**Entries supplied:**
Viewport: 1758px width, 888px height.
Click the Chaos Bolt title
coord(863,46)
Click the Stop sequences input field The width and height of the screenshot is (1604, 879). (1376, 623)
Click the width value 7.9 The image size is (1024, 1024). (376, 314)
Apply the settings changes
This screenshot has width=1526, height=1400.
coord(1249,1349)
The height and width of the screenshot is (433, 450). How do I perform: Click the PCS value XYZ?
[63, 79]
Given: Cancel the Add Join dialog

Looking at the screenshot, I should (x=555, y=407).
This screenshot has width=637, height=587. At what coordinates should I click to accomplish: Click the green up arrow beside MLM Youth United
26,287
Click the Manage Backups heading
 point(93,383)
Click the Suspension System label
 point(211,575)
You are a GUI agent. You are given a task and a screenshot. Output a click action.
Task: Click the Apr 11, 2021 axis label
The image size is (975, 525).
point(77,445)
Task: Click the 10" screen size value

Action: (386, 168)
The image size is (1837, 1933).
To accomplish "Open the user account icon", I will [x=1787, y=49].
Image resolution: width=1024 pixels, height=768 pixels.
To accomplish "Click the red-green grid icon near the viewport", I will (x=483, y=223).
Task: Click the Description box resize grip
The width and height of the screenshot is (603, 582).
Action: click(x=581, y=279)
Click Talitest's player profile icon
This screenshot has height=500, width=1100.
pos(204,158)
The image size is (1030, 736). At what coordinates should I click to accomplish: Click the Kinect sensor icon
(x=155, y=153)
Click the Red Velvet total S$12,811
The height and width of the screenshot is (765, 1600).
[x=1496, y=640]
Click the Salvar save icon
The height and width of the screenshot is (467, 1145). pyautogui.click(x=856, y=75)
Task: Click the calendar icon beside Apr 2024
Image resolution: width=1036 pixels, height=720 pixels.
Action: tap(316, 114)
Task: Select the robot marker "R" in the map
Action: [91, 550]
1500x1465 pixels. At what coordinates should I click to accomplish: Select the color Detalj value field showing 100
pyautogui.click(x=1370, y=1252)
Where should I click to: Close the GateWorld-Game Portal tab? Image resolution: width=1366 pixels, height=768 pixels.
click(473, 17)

**About this task:** In your answer, print every entry exactly as it appears.

**Written reply:**
Viewport: 1758px width, 888px height.
Click the Chaos Bolt title
coord(863,46)
Click the Stop sequences input field The width and height of the screenshot is (1604, 879). (1376, 623)
Click the width value 7.9 The image size is (1024, 1024). (376, 314)
Apply the settings changes
This screenshot has width=1526, height=1400.
coord(1249,1349)
The height and width of the screenshot is (433, 450). How do I perform: Click the PCS value XYZ?
[63, 79]
Given: Cancel the Add Join dialog

Looking at the screenshot, I should (x=555, y=407).
This screenshot has width=637, height=587. At what coordinates should I click to accomplish: Click the green up arrow beside MLM Youth United
26,287
Click the Manage Backups heading
 point(93,383)
Click the Suspension System label
 point(211,575)
You are a GUI agent. You are given a task and a screenshot. Output a click action.
Task: Click the Apr 11, 2021 axis label
The image size is (975, 525).
point(77,445)
Task: Click the 10" screen size value

Action: (386, 168)
The image size is (1837, 1933).
To accomplish "Open the user account icon", I will [x=1787, y=49].
Image resolution: width=1024 pixels, height=768 pixels.
To accomplish "Click the red-green grid icon near the viewport", I will (x=483, y=223).
Task: Click the Description box resize grip
The width and height of the screenshot is (603, 582).
Action: click(x=581, y=279)
Click Talitest's player profile icon
This screenshot has height=500, width=1100.
pos(204,158)
The image size is (1030, 736). At what coordinates should I click to accomplish: Click the Kinect sensor icon
(x=155, y=153)
Click the Red Velvet total S$12,811
The height and width of the screenshot is (765, 1600).
[x=1496, y=640]
Click the Salvar save icon
The height and width of the screenshot is (467, 1145). pyautogui.click(x=856, y=75)
Task: Click the calendar icon beside Apr 2024
Image resolution: width=1036 pixels, height=720 pixels.
Action: tap(316, 114)
Task: Select the robot marker "R" in the map
Action: [91, 550]
1500x1465 pixels. At what coordinates should I click to accomplish: Select the color Detalj value field showing 100
pyautogui.click(x=1370, y=1252)
Where should I click to: Close the GateWorld-Game Portal tab? Image resolution: width=1366 pixels, height=768 pixels.
click(473, 17)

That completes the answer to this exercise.